--- PROVIDED ENTRIES ---
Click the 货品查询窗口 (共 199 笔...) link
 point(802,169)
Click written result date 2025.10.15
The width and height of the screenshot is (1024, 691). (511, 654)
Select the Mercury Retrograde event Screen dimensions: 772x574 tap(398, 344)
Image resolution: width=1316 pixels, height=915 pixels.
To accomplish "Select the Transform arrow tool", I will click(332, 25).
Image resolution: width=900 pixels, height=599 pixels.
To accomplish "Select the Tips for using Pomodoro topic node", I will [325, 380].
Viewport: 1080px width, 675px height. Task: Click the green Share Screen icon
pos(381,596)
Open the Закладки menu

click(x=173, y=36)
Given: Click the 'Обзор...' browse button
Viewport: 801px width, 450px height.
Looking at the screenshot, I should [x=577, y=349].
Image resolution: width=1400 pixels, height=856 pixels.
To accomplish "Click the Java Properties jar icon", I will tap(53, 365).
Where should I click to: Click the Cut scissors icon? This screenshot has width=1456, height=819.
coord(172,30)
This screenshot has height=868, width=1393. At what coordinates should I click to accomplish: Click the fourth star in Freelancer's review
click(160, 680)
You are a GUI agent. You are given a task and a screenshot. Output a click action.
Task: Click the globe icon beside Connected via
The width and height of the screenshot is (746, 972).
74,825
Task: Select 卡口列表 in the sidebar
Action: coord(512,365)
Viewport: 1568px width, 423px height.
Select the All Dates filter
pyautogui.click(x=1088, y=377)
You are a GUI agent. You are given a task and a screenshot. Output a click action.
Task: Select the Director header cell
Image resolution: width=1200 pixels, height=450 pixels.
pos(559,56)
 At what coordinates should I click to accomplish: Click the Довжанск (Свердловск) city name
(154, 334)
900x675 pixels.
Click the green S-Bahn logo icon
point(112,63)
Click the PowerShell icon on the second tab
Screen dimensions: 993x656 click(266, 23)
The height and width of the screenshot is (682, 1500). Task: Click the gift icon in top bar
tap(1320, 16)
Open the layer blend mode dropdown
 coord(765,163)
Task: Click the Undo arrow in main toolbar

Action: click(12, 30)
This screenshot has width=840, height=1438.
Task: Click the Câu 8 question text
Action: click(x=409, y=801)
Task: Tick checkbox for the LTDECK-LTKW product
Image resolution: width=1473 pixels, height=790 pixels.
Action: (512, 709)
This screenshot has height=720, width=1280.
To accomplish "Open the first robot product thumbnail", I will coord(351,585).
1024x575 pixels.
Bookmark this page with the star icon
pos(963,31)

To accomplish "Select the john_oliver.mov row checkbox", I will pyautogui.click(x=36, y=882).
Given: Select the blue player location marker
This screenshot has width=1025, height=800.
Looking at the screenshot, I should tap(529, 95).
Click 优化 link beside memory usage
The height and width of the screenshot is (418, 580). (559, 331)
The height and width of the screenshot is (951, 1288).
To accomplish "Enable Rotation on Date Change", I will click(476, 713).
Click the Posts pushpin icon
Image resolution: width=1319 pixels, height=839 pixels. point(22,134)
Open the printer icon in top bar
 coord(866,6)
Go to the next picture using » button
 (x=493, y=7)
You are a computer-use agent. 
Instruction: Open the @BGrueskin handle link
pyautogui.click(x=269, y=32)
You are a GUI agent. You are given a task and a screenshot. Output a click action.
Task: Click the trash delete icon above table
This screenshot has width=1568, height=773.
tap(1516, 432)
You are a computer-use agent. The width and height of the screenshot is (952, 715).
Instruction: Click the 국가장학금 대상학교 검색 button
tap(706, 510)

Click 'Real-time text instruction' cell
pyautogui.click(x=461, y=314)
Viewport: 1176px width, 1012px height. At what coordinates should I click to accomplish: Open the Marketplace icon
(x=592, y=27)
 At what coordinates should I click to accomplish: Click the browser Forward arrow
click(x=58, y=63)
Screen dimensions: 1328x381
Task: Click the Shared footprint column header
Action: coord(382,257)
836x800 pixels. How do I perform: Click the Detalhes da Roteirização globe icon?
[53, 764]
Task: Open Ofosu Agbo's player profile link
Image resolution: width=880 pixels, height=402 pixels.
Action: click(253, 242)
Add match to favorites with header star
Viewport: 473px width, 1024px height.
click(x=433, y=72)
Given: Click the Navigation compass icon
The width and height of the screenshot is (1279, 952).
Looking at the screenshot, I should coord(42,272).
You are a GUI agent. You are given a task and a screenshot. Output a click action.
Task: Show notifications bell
---
● GIVEN EXERCISE:
Reproduce verbatim the stretch of the items from the line containing "Given: Click the Navigation compass icon" through the end of the items, including both ends.

● FINAL ANSWER:
Given: Click the Navigation compass icon
The width and height of the screenshot is (1279, 952).
Looking at the screenshot, I should coord(42,272).
You are a GUI agent. You are given a task and a screenshot. Output a click action.
Task: Show notifications bell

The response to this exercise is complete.